Brasiliense de origem montalvanense desbravando o gelado inverno do doutorado canadense.

12.4.07

Commitment vs. Pastime

Last week four students in my department came over my place for dinner. Coincidentally or not, all the four of them are Chinese, married, and their respective husbands (and children) are all in China.

This made me think. Sometimes I complain of the difficulties of struggling to complete a doctorate living by myself with no family in an eight-thousand-kilometer radius; that this double life is just not worth it; why am I doing this anyways; blah, blah, blah. But for these colleagues, the double-life feeling is much more drastic: their family ties stronger; the trip home much longer; the language and cultural barriers much more pronounced (at least I don't need to learn a new alphabet).

It may be just the way I look at it, one of those "grass is always greener" type of feelings. But they not only seem to take their programme more seriously, but they take the whole process with much more serenity than I do. Is it a sacrifice for them? Certainly, but one that was carefully considered and then embraced. They seem to have a purpose as well as something at stake: something that makes all this studying make sense, and gives it some value that goes beyong studying for study sake.

Recorded information:
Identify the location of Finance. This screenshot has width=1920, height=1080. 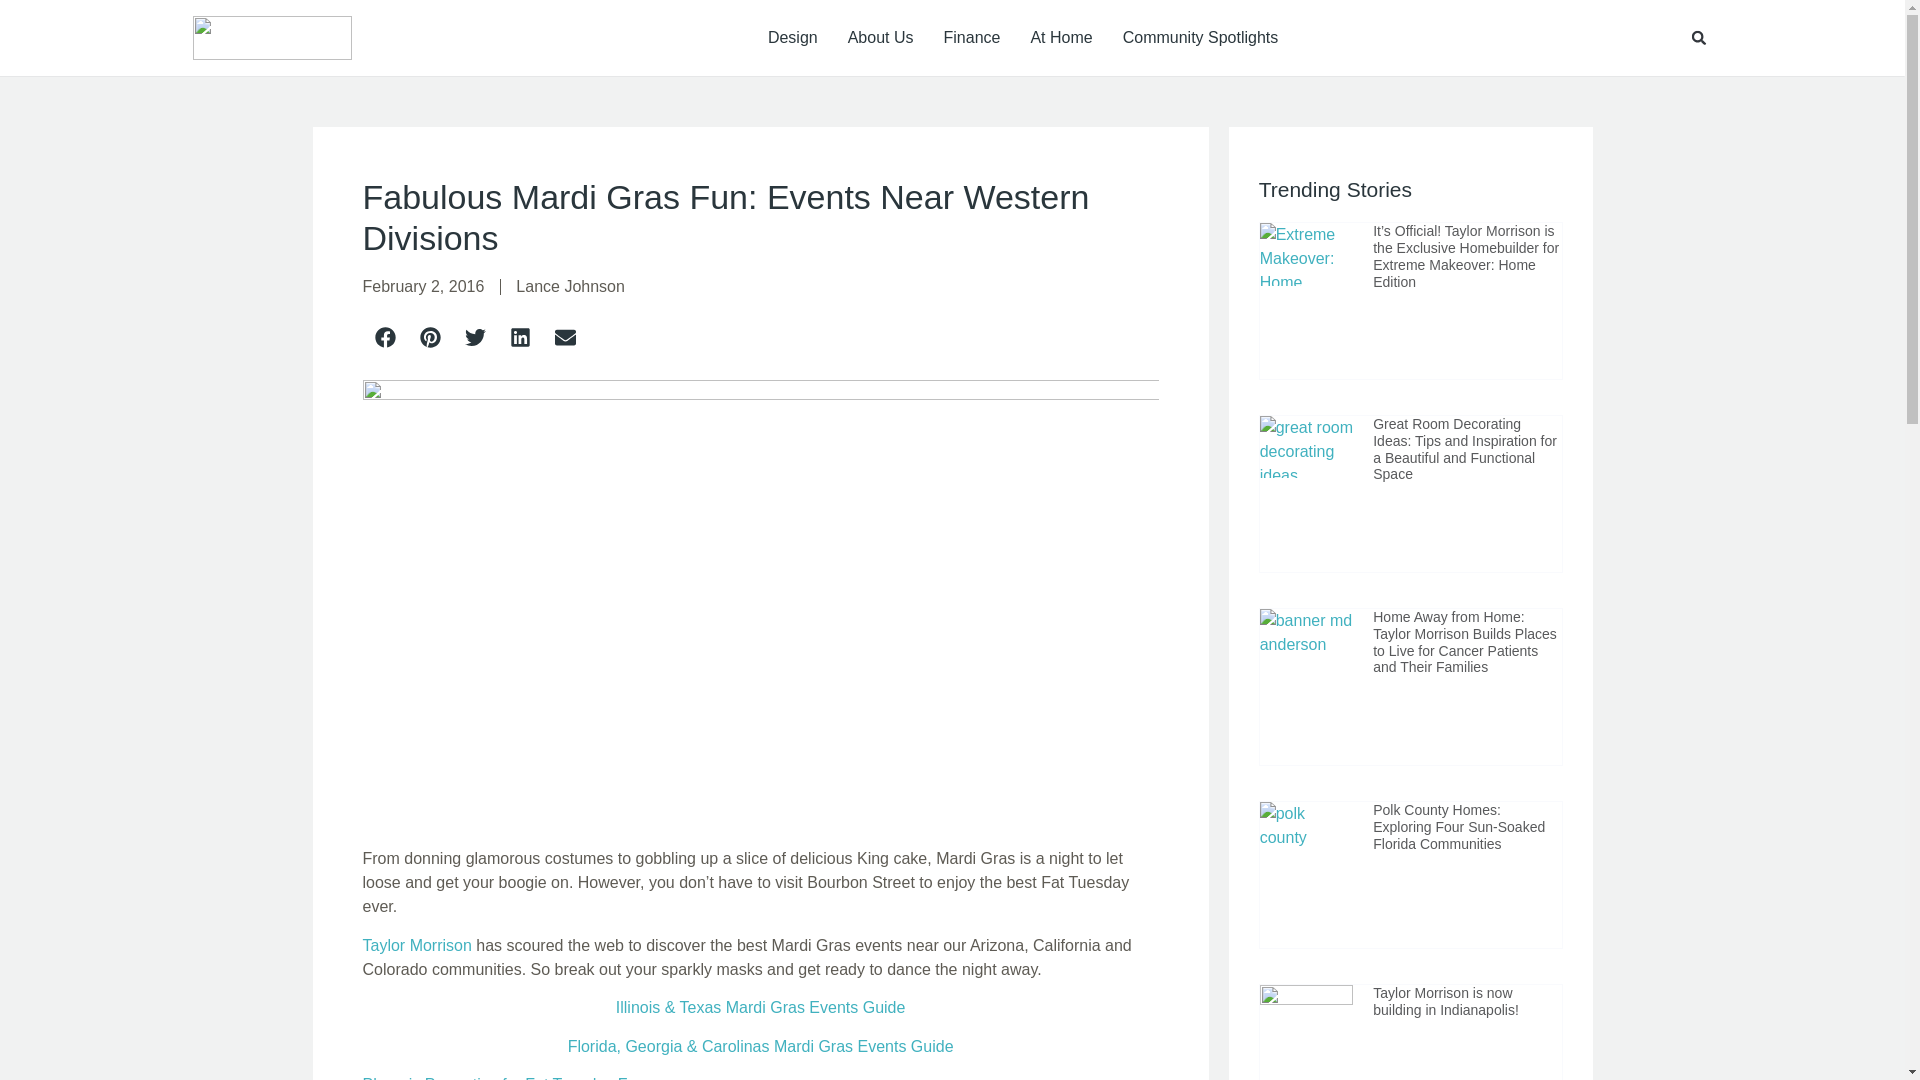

To do:
a) Change the blog post passage, everything from "Commitment vs. Pastime" down to "all in China.", replacing "dinner" with "lunch".
b) Decide whether each statement agrees with the blog post, and answer yes or no with the deciding words quoted: (i) Four students from the writer's department came over for dinner. (ii) The students' husbands live in Canada. (iii) The writer has to learn a new alphabet.
The material has no connection to the blog post.

Solutions by task:
a)
Commitment vs. Pastime

Last week four students in my department came over my place for lunch. Coincidentally or not, all the four of them are Chinese, married, and their respective husbands (and children) are all in China.

b)
(i) Yes: "Last week four students in my department came over my place for dinner."
(ii) No: "their respective husbands (and children) are all in China."
(iii) No: "at least I don't need to learn a new alphabet"